While unikernels eliminate syscall overhead, modern CPUs already provide highly optimized syscall performance, making this benefit marginal. Most unikernels still rely on virtualization layers, inheriting their performance penalties. Like unikernels, multikernel avoids a full OS by running applications and their necessary dependencies directly in initramfs, but delivers superior isolation and performance without virtualization overhead or the complexity of rebuilding applications for specialized kernel environments.

What's the difference with Jailhouse?

Jailhouse only supports static partitioning, while multikernel provides dynamic resource allocation essential for modern cloud computing. Additionally, Jailhouse relies on traditional virtualization mechanisms like VMEXIT and SR-IOV. Multikernel avoids virtualization overhead entirely while maintaining compatibility with existing virtualization technologies when needed.

Why not static partitioning?

Dynamic resource allocation is essential for modern cloud computing. Static partitioning can be achieved as a special case of dynamic allocation when resources remain unchanged, but the reverse is not possible.

Why not Directvisor or de-virtualization?

Directvisor and similar de-virtualization approaches still fundamentally rely on virtualization infrastructure. From our perspective, virtualization followed by de-virtualization equals no virtualization—making it more efficient to eliminate virtualization layers entirely from the start rather than adding complexity to remove them later.

Does SR-IOV eliminate virtualization overhead?

No. While SR-IOV and hardware acceleration significantly reduce virtualization overhead, they cannot eliminate it entirely. VM exits, IOMMU translations, and hypervisor intervention for privileged operations still introduce measurable latency and CPU cycles. Multikernel bypasses these virtualization layers intentionally and completely, achieving near bare-metal performance without hardware acceleration dependencies.

What's wrong with SR-IOV?

Nothing is inherently wrong with SR-IOV—it's actually quite fast, and IOMMU overhead can be minimal when properly configured. However, VFs provide coarse-grained isolation mechanisms. Multikernel leverages hardware queues as more flexible and elastic resources, offering finer granularity and dynamic resource allocation compared to the static nature of VFs.

Do multikernels share hardware resources?

No. Multikernels receive dedicated physical CPU cores without kernel context switching, leveraging the abundance of cores in modern servers (typically 256+ cores).

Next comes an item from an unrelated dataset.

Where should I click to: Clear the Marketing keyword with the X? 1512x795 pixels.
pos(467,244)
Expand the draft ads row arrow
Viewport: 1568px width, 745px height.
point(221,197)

For I/O hardware, we utilize hardware queues as more flexible and elastic resources for exclusive per-kernel allocation.

How does multikernel enhance security?

Our architecture provides hardware-enforced isolation between workloads, minimizes attack surfaces through tailored kernels, and offers enhanced confidential computing capabilities for sensitive data processing. By avoiding a full OS and running applications directly in initramfs, we further reduce the attack surface compared to traditional operating systems.

What is the trust model of multikernel?

Multikernel relies on kernel-enforced isolation, making the kernel itself the trust boundary. While a malicious kernel could potentially disrupt other kernels on the same node, this risk can be mitigated through kernel signing via kexec, kernel lockdown, and memory encryption using confidential computing technologies.